The will embodied in Heru is revealed in two shorter poems, each detailing the manner in which African-Americans survived the domination of the white man and his machines.  Similarly, Heru-Khuti centers on the warrior spirit African-Americans brought to the battle.  The poem that most resonated with me was “Media Attack.”  Structured as much like a rant as a poem, this poem lifts itself up to address all of the problems of American culture or non-culture with sections such as “media's collective control/people's conglomerate consciousness/with diluted headlines that lie to heads.”  Those lines, symbolic of the poet's understanding of all that's wrong with corporate America, allow him to take on capitalism, the hypocrisy spawned by 9/11 and the situation in the Middle-East. This is a grim section, but one that needs to be gotten through before the poet opens into Maat or truth where he ends by asking (in “Revelations from the Fourth Division”) “which way to continue/on the spiritual journey.” 

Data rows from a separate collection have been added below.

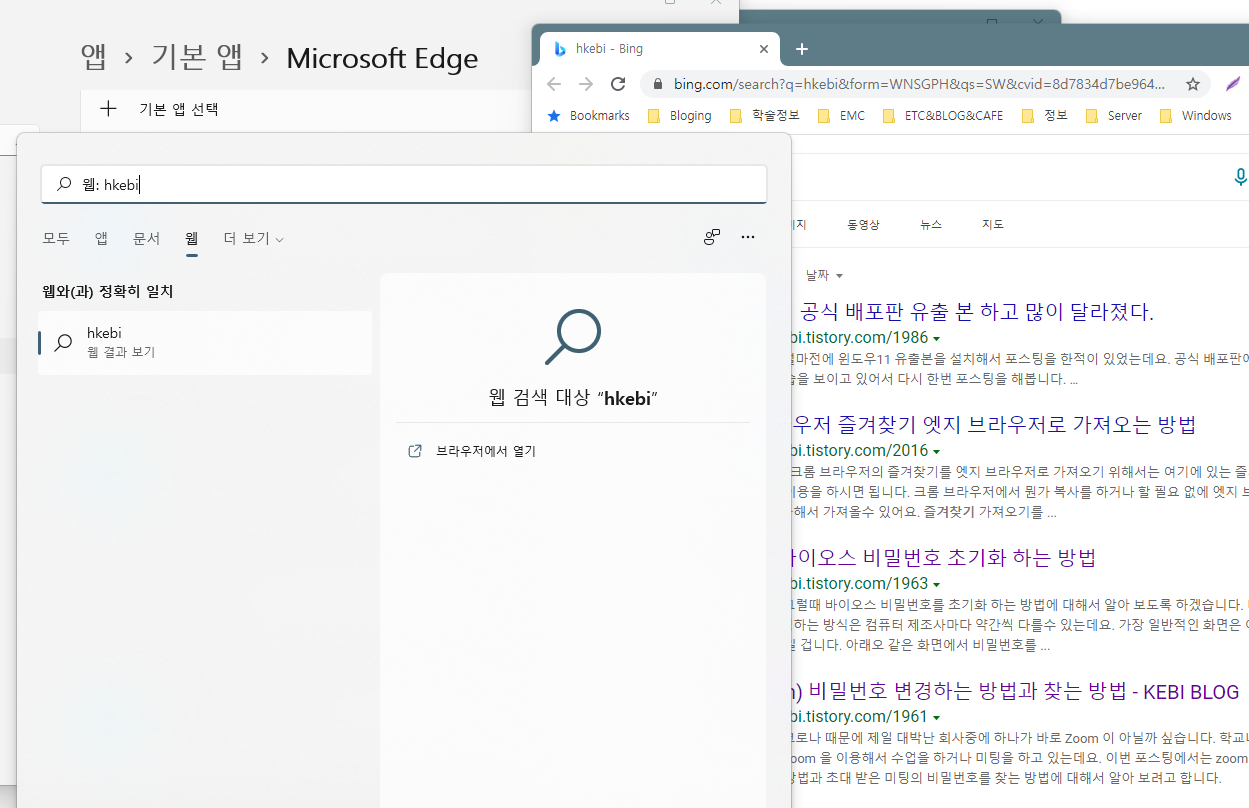The height and width of the screenshot is (808, 1249).
Task: Click the browser refresh icon
Action: coord(617,84)
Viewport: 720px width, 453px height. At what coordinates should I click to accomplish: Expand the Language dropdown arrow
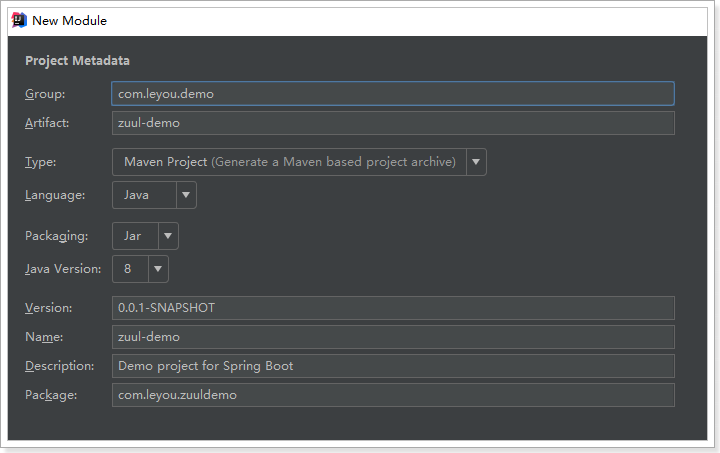pos(187,195)
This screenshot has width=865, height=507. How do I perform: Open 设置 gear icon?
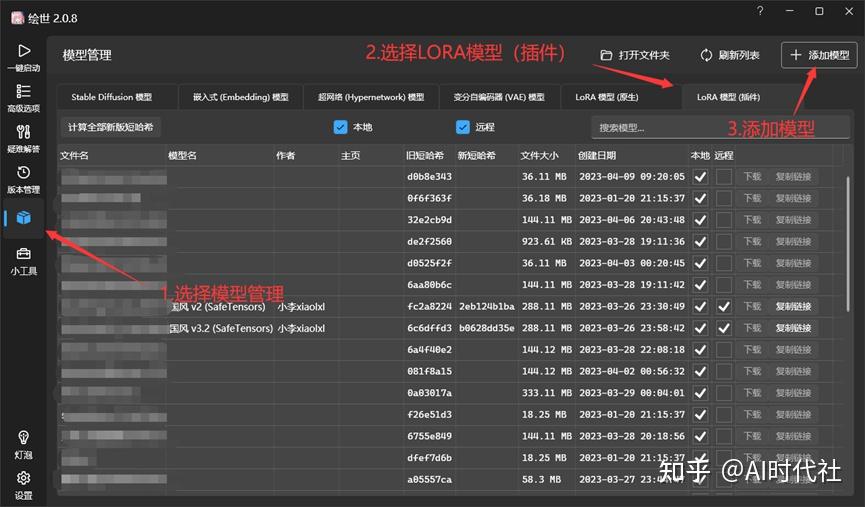coord(23,478)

Seker and Tehuti, spiritual power and wisdom, round out the poet's quest as he notes “black power is not just for black people/it is for anyone who is willing to die” (“Black Whole”) and finally coming to the state of oneness “Hu is you/who/who/who/the owl.”

The poet has done a fine job of recounting his spiritual journey.  For the most part, his language is direct and significant, if a little light on imagery.  His poems are idea heavy and young.  That is not a criticism.  Writing about wisdom is much different than having lived to wisdom.  Since Men Maa Aim Ra is obviously very intelligent, let's hope that his next book comes out very quickly and speaks of his experience.

By the way, a final word on the book, the cover art is beautiful and is worth the price just for its appearance.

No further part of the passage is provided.